**** Material shown ****

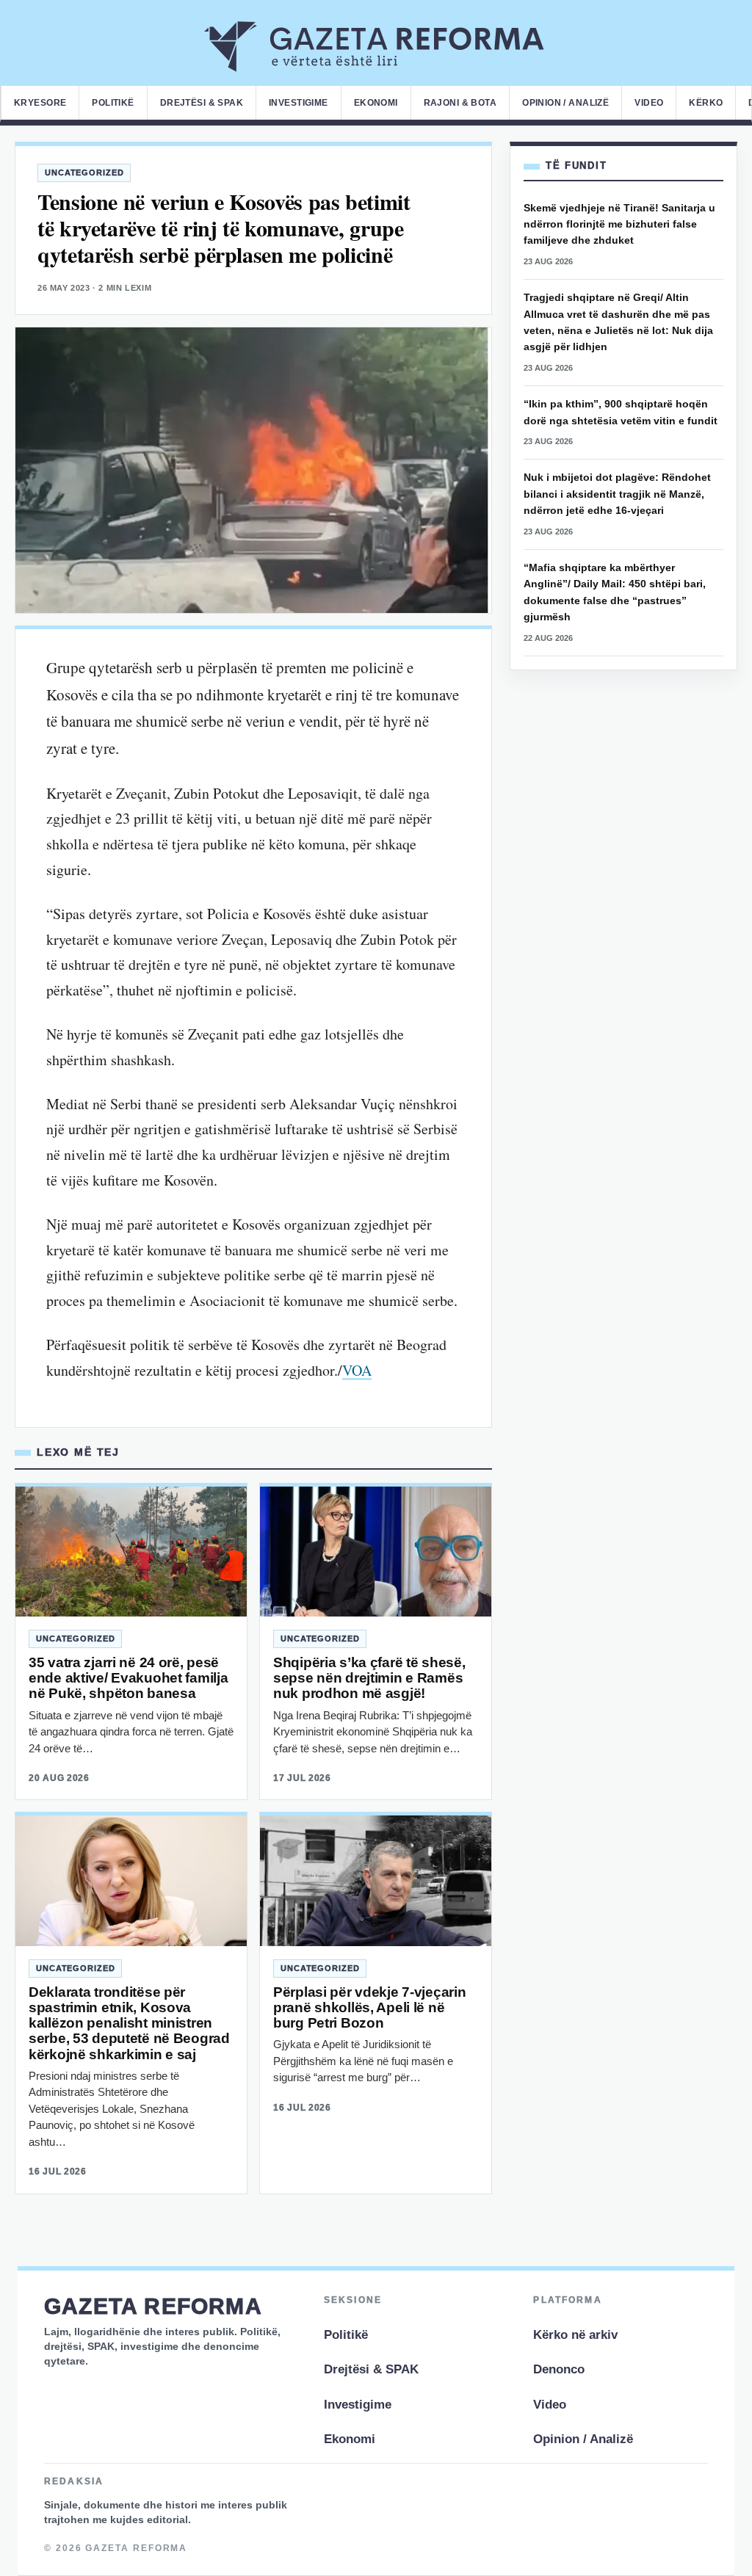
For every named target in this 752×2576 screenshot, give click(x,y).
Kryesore (40, 103)
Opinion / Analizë (565, 103)
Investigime (298, 103)
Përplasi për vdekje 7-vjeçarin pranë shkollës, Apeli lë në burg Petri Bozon (369, 2007)
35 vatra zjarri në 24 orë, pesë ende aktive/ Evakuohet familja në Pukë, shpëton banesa (128, 1678)
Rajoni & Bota (460, 103)
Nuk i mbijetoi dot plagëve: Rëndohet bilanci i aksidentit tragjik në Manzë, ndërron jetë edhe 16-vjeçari (617, 493)
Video (648, 103)
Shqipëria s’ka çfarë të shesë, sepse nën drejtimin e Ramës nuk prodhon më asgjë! (369, 1678)
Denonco (559, 2369)
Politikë (113, 103)
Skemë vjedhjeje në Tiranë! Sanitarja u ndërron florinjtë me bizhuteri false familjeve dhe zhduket (619, 224)
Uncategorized (84, 172)
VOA (357, 1370)
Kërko (706, 103)
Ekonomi (376, 103)
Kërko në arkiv (575, 2335)
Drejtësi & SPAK (201, 103)
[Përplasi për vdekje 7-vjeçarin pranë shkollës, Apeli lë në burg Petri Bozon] (375, 1880)
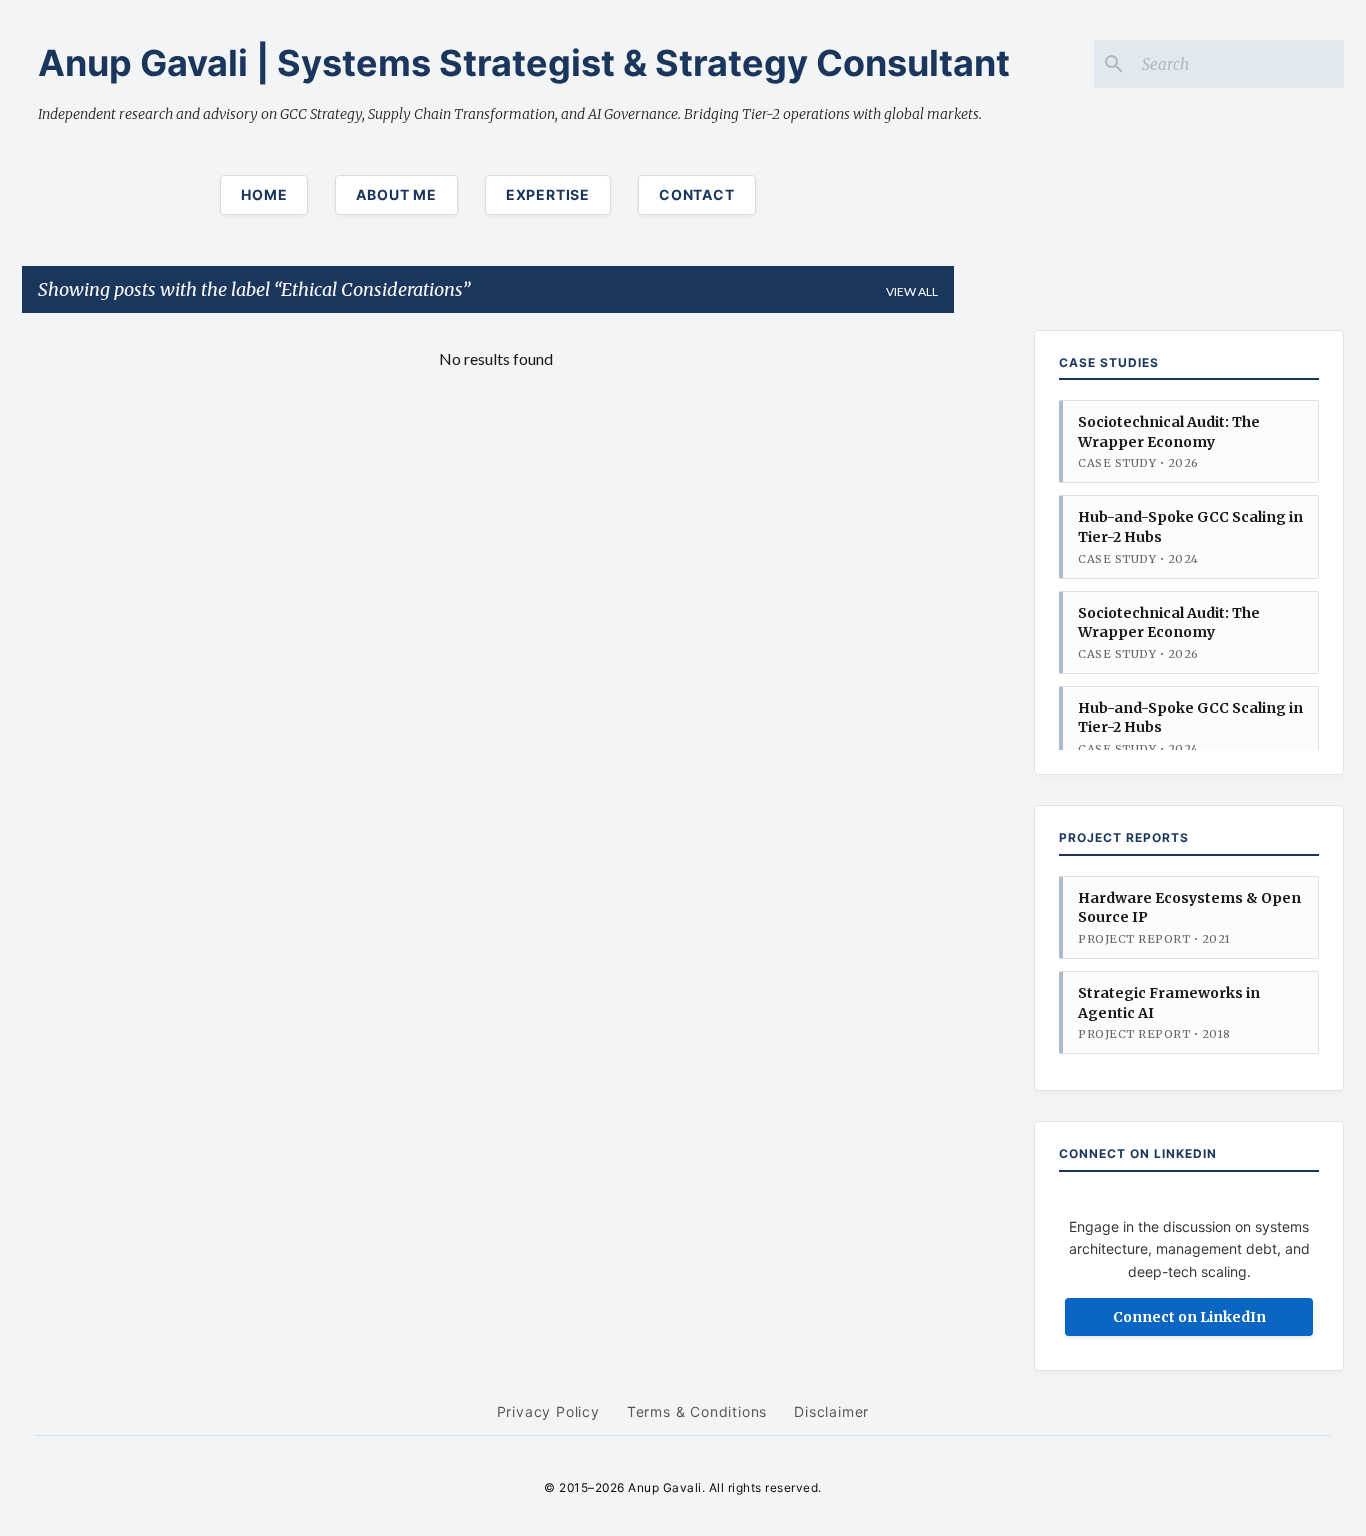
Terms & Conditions (697, 1411)
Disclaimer (831, 1411)
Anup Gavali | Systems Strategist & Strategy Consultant (524, 63)
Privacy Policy (548, 1411)
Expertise (548, 194)
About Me (396, 194)
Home (264, 194)
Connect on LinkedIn (1189, 1317)
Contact (697, 194)
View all (912, 291)
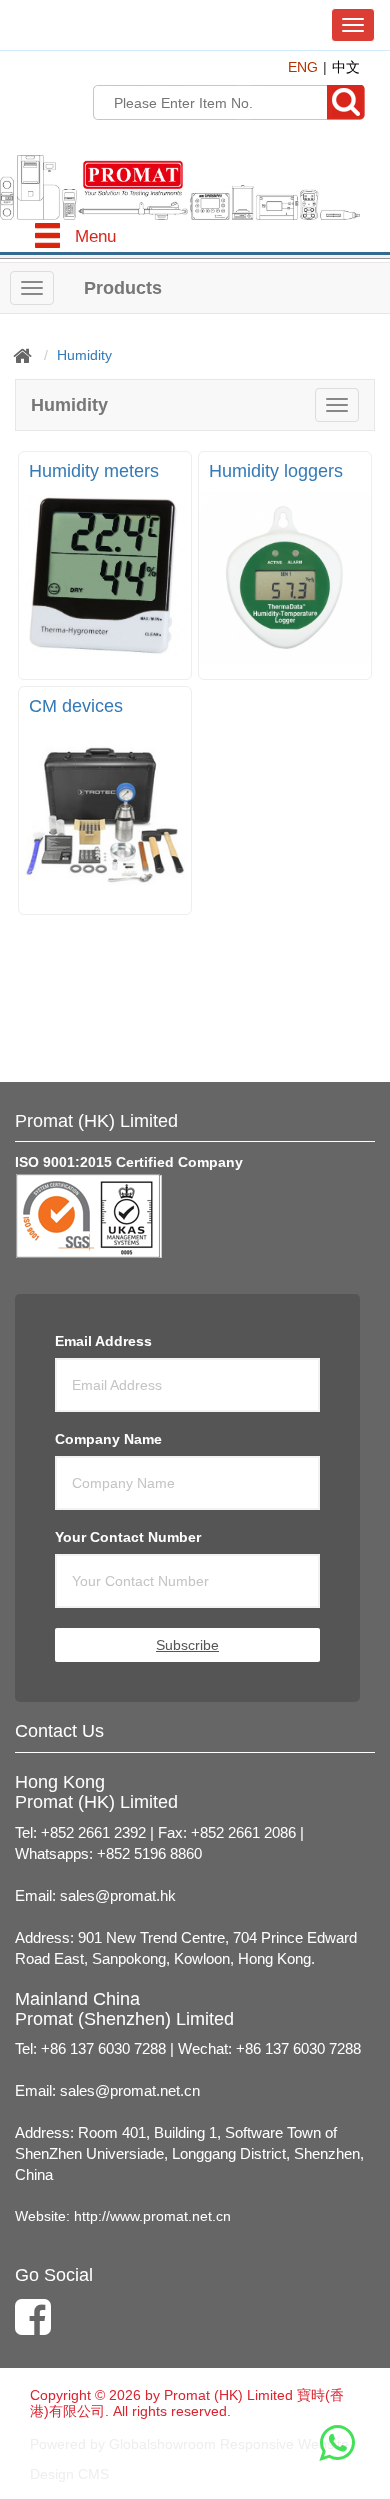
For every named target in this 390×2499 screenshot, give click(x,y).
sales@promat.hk (118, 1896)
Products (123, 288)
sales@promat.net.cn (130, 2091)
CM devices (76, 706)
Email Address (103, 1341)
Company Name (108, 1439)
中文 (346, 67)
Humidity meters (94, 471)
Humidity (84, 355)
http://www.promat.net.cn (152, 2216)
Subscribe (187, 1645)
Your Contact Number (128, 1537)
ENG (303, 67)
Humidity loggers (276, 471)
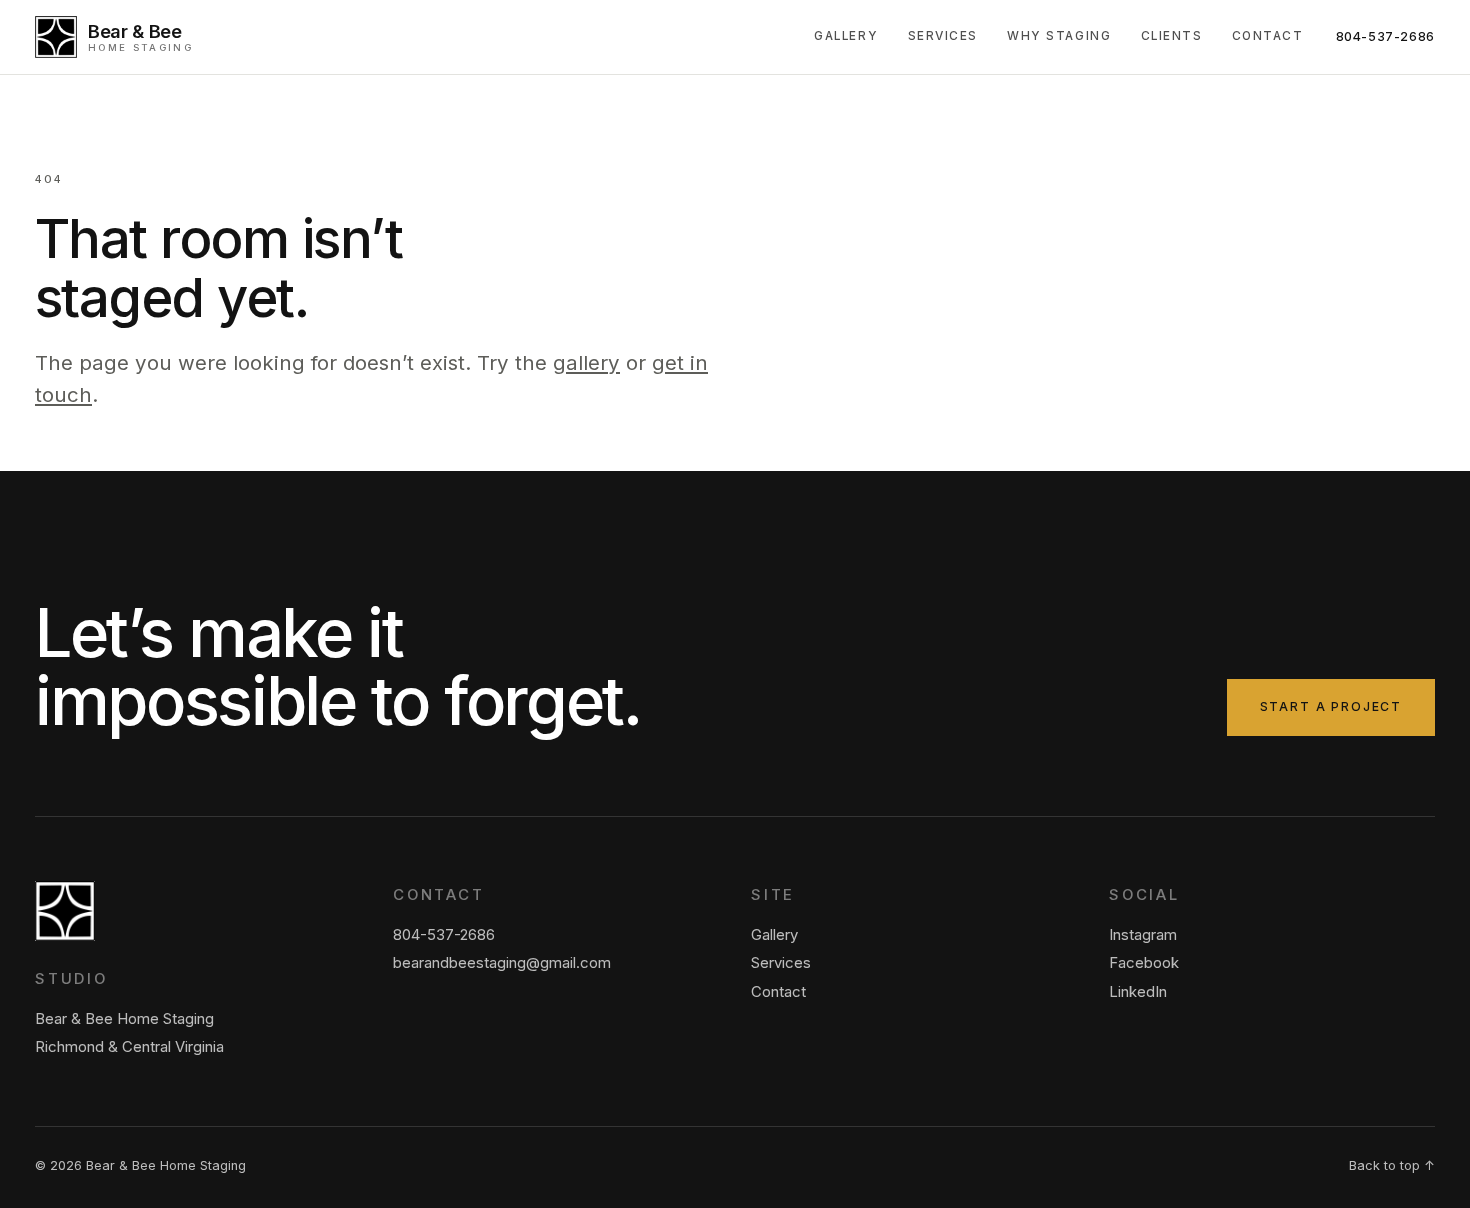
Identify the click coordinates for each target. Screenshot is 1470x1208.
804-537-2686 (1386, 36)
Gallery (846, 36)
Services (943, 36)
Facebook (1144, 963)
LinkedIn (1138, 992)
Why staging (1059, 36)
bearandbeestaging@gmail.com (502, 963)
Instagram (1143, 935)
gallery (586, 362)
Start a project (1331, 706)
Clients (1172, 36)
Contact (1268, 36)
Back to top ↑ (1392, 1165)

****

Output each line of the listing in which the string "vdekje" is found.

Përplasi për vdekje 7-vjeçarin pranë shkollës, Apeli lë në burg Petri Bozon (369, 2007)
[Përplasi për vdekje 7-vjeçarin pranë shkollës, Apeli lë në burg Petri Bozon] (375, 1880)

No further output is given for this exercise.